● **EXERCISE REQUIREMENTS**
Only the number is wanted: how many lines of these entries contain the word "computer"?

═══ EXERCISE INPUTS ═══

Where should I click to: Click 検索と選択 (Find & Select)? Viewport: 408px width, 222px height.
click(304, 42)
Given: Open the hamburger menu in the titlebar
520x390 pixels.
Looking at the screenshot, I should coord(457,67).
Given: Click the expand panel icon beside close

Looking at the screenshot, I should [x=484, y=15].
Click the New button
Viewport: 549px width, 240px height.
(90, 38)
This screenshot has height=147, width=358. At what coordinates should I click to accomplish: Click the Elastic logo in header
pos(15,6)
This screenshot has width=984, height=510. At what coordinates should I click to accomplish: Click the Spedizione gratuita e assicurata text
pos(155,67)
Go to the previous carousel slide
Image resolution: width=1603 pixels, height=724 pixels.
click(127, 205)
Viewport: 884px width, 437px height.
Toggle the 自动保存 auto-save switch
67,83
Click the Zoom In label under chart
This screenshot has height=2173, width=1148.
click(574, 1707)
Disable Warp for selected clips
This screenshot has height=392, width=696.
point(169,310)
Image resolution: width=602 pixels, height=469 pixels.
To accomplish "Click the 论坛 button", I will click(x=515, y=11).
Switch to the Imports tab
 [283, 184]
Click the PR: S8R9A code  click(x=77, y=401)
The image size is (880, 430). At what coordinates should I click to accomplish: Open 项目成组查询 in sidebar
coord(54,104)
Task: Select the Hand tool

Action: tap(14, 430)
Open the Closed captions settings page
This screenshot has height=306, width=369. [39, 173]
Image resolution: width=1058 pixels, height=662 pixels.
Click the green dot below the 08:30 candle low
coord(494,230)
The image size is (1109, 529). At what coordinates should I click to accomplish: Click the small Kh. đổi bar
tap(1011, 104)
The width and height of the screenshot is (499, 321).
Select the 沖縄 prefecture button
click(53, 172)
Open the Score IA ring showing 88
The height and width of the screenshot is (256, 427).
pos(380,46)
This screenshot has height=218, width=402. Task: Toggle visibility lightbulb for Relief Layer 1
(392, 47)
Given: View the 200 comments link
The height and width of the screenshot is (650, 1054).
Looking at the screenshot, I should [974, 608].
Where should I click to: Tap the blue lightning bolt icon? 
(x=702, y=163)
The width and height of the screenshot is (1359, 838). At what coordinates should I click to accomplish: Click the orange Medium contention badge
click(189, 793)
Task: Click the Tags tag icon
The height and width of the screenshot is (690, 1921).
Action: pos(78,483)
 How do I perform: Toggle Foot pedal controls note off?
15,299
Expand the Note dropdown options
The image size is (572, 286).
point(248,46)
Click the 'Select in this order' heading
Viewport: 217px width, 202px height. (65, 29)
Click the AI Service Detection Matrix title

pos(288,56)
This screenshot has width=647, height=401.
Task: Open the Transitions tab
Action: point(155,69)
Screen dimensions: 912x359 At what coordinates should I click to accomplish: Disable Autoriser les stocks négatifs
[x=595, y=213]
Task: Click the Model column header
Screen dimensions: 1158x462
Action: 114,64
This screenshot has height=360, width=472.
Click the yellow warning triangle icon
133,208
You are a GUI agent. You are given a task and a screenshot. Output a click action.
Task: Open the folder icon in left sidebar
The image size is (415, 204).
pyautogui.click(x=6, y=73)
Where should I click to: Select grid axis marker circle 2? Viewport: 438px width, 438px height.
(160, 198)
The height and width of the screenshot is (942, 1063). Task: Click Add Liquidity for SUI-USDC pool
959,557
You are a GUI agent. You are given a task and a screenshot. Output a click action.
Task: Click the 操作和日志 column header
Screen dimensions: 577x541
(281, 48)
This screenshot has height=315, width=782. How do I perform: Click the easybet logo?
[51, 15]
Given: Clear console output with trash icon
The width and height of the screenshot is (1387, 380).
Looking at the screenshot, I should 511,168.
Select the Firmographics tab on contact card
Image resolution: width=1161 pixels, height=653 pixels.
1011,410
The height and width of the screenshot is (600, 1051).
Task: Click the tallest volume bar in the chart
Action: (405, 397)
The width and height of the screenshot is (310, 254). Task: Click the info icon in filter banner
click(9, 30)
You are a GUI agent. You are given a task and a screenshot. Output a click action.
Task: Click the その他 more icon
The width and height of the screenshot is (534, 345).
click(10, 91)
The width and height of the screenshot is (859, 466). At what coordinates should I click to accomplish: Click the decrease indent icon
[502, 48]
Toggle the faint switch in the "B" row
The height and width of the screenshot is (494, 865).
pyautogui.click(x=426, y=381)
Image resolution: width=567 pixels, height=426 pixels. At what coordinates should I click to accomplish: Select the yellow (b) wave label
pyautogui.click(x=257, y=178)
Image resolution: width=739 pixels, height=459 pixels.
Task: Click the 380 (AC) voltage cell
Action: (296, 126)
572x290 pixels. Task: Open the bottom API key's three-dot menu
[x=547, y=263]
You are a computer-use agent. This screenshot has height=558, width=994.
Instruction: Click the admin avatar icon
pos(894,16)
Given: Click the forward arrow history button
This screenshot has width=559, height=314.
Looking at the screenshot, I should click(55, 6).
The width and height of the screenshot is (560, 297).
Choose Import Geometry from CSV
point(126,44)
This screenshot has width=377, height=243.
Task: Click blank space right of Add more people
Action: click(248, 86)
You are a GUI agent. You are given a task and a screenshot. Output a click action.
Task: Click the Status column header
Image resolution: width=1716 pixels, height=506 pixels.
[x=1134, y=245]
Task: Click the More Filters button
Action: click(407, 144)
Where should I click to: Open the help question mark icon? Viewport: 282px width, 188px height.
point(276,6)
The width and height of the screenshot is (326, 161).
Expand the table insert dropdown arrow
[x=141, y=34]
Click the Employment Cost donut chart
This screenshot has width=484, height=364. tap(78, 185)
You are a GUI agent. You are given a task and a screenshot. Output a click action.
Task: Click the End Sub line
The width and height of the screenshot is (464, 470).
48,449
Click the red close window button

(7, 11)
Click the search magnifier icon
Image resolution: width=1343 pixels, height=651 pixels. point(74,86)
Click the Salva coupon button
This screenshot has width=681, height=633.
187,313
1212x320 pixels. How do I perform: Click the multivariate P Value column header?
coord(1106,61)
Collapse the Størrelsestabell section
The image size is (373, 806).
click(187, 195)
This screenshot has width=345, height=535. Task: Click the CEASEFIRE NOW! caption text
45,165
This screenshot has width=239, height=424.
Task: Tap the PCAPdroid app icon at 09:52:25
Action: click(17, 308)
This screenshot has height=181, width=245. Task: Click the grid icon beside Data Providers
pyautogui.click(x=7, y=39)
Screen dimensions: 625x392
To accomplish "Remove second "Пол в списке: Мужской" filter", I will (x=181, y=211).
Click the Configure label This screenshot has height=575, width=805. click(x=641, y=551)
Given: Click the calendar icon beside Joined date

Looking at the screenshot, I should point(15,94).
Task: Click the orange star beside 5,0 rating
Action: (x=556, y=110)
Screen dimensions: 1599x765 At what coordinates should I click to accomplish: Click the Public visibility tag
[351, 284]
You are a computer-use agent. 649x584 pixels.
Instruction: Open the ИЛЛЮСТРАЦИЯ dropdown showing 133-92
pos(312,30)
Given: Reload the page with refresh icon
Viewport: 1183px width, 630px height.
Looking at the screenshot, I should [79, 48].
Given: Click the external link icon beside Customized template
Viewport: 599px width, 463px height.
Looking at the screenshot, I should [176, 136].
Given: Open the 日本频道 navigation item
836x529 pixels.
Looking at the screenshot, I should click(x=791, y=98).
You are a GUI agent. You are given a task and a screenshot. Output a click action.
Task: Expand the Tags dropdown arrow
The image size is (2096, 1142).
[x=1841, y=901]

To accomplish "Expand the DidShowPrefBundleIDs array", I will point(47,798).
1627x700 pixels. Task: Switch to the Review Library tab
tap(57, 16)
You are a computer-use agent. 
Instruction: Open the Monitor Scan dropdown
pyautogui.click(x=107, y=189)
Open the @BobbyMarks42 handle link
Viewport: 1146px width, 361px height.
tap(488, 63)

═══

● **SOLUTION TO THE EXERCISE**
3